Example: Survival Game - Create Your Wolf
Players write a script that can be run from the command-line. Input and output are handled through STDIN and STDOUT.
Hybrid approaches are also an option, which usually increases accessibility of the challenge, though KotHs are one of the only challenge types where restricting submissions to a single language is common.
If the scoring program contains (pseudo)-randomness or submissions are allowed to use randomness, this can greatly affect the leaderboard of a single trial. You should either seed your pseudo-random number generator (PRNG) and tell your participants to do the same or you should run a specified number of trials and take the average or median, say, of the individual scores.

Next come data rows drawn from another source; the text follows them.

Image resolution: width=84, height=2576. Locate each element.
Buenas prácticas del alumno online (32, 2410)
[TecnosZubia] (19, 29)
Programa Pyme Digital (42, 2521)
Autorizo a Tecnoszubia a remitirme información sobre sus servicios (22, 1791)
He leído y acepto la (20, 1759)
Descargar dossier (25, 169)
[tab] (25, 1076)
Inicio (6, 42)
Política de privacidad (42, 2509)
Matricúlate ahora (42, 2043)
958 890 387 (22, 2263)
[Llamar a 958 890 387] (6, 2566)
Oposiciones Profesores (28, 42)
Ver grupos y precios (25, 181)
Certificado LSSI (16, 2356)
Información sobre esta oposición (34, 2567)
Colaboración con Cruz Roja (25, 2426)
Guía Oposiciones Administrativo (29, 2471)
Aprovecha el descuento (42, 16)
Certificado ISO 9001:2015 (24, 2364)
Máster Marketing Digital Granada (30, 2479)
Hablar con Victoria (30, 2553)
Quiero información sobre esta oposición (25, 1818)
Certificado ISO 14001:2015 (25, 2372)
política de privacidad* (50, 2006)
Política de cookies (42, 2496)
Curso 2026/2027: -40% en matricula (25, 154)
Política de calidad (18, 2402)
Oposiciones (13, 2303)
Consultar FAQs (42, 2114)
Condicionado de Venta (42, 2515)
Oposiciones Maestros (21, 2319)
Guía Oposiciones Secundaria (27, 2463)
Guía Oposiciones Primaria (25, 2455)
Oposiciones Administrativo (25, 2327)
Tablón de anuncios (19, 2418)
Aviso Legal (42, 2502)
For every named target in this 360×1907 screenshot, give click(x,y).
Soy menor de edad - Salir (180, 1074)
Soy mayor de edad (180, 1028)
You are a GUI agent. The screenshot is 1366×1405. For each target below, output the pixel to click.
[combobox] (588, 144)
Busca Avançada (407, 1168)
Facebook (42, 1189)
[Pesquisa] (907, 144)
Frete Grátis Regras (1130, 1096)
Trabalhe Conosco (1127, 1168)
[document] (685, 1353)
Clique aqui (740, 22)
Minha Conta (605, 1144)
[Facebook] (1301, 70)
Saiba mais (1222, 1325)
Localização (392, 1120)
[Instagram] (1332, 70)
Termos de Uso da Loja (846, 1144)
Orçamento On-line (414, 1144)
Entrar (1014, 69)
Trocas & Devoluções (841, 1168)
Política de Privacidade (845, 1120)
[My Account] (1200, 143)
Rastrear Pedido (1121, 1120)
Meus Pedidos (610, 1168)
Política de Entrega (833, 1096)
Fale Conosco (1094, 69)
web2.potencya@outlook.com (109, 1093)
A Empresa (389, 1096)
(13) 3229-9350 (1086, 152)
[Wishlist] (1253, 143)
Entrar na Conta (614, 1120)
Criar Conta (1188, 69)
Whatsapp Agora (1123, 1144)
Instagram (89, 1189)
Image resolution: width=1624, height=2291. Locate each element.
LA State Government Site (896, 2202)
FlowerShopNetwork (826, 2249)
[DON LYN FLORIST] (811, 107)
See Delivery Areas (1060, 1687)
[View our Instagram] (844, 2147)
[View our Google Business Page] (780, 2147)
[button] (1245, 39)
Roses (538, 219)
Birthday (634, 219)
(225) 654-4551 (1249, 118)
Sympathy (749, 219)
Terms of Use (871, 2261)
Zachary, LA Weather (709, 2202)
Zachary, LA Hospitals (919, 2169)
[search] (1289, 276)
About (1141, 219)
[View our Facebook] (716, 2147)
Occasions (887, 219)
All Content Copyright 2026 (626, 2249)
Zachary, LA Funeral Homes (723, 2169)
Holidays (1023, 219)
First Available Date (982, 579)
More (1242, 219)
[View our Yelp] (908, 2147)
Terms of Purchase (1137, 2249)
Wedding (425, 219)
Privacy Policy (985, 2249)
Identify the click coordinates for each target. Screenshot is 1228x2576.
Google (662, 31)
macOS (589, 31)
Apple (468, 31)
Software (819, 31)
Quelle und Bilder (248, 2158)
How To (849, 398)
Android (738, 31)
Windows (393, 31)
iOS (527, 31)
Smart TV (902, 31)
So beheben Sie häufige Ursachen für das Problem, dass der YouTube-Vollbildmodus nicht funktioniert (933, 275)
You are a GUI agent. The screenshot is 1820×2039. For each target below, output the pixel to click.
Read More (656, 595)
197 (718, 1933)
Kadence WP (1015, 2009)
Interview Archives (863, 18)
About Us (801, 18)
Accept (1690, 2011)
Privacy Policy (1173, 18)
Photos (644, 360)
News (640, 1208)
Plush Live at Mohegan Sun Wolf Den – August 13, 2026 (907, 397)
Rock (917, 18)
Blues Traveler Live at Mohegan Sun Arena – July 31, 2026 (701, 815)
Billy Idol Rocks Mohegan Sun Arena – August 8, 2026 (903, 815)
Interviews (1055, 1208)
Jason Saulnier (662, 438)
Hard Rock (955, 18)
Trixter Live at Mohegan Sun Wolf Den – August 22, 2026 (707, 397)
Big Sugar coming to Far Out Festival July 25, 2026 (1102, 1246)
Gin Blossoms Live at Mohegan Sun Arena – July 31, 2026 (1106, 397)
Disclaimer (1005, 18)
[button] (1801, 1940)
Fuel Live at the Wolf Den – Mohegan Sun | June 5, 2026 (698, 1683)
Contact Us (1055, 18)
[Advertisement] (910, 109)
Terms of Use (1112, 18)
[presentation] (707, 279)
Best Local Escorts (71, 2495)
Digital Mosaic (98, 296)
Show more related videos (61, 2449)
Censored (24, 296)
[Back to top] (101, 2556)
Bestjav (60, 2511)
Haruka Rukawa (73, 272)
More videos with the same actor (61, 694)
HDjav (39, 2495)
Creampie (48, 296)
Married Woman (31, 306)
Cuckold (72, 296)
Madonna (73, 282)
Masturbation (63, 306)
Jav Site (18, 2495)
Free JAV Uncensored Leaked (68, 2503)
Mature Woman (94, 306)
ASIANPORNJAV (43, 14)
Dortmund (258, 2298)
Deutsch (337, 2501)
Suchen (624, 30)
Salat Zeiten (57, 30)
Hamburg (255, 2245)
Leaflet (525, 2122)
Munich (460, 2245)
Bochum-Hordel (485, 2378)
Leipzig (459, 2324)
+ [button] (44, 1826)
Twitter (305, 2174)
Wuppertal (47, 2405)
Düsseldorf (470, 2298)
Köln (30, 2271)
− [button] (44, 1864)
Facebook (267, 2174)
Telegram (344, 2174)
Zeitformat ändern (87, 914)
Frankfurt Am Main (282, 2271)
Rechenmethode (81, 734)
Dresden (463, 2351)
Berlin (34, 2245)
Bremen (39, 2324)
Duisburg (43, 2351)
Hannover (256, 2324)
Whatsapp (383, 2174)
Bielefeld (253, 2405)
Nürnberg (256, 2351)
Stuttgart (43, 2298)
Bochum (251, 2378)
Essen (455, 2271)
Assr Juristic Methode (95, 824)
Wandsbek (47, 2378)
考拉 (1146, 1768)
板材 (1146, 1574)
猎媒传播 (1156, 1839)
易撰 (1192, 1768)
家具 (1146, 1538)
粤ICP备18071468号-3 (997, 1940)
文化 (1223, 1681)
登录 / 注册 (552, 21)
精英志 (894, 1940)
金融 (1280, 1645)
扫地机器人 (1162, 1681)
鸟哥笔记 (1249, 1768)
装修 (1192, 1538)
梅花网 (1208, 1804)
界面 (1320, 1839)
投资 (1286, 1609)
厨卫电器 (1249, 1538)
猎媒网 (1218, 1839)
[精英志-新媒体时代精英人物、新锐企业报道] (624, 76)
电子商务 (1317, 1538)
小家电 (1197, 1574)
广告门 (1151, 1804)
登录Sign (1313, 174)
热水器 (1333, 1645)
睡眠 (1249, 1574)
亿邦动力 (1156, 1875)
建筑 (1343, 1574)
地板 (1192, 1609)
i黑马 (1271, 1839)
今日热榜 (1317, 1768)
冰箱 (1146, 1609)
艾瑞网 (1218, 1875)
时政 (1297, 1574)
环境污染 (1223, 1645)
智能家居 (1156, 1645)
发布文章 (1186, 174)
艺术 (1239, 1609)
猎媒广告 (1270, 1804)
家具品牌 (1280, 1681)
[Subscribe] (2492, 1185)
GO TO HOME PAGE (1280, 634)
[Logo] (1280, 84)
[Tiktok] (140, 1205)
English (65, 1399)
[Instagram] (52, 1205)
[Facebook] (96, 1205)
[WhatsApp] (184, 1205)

You can also require that bots be deterministic. This removes some of the fun of making unpredictable (though often trivial) bots, but can make testing much easier.
One important thing, regardless of whether bots must be deterministic, is to group rounds into games. Between rounds, bots may store information. Between games, all bots are completely reset. This prevents games from having drastically different results depending on how a random bot acted in the first few turns or rounds of the game.
King-of-the-hill challenges tend to quite prone to loopholes. Consider including these restrictions to your challenge:
- Any attempt to tinker with the controller, runtime or other submissions will be disqualified. All submissions should only work with the inputs and storage they are given.
- Bots should not be written to beat or support specific other bots. (This might be desirable in rare cases, but if this is not a core concept of the challenge, it's better ruled out.)
- Reserve the right to disqualify submissions that use too much time or memory to run trials with a reasonable amount of resources.
- A bot must not implement the exact same strategy as an existing one, intentionally or accidentally.